DAILY THEOSOPHY QUOTES
Monday 10th June 2013
“Desire … with regard to the personality, is the cause of all sin, sorrow, and suffering. Such desire is based on selfish thought; it is not what others desire; it heeds not any other urge than its own. The unfulfilled desires, it is, that hurt us; yet do the fulfilled desires give us happiness? Never, for so soon as they are achieved, there begins a further desire for something more, something greater. With many conflicting desires, then, we live upon each other, we prey upon each other, we devour each other, we injure each other – in every way. There is no necessity for all this. It never was the original plan – the original nature of the development of man. There is never any need to desire. All our woes are self-inflicted; the very inherent power of spirit has plunged us into them and maintains us in them.
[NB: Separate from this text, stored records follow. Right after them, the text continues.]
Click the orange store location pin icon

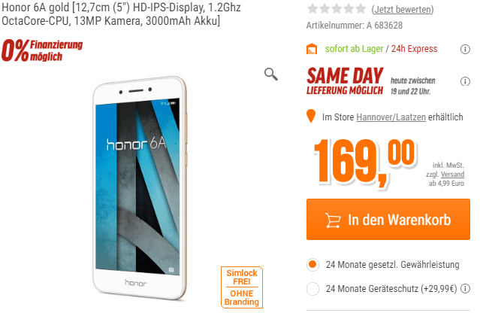pyautogui.click(x=311, y=117)
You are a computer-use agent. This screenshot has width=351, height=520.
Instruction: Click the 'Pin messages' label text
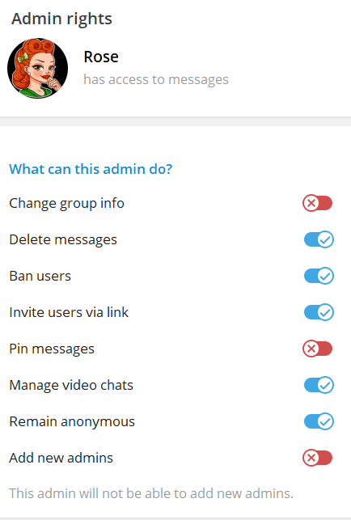(x=52, y=349)
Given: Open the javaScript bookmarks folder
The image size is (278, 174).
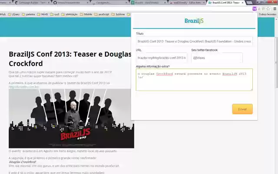Looking at the screenshot, I should 102,14.

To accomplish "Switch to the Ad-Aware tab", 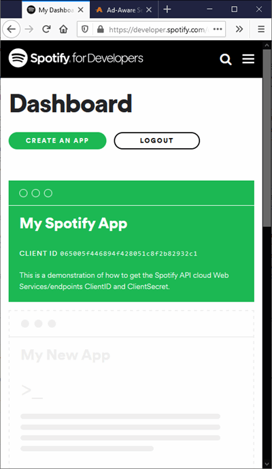I will tap(118, 10).
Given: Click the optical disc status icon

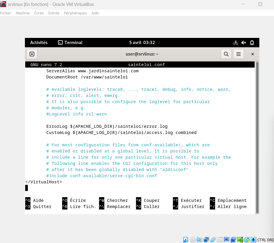Looking at the screenshot, I should click(x=193, y=239).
“Yet misery, sorrow and suffering have a mission. It is usually only the misery we bring upon ourselves that makes us stop doing wrong, to look around and ask and see what is right. It is by our mistakes we learn to see the difference between right and wrong, and in seeing that difference is the whole story of progress. We have to be able to tell the difference. It is only through “the opposites” – the perception of them and the employment of them – that any being can grow at all. There has always to be duality in nature. All human beings are One in spirit, dual in expression. Always there is the actor and something to act upon. Always there are the two – Purusha, the spirit, and Prakriti, matter – not two separate things, but two aspects of one and the same thing. No perception is possible unless we have that duality. We have to experience darkness first in order to see light, and so with the opposites of pleasure and pain. Without pain we could not understand pleasure; without pleasure we could not understand pain. What lies behind all advance in intelligence, from the lowest to the highest, is perception gained by that which acts from that which is acted upon.”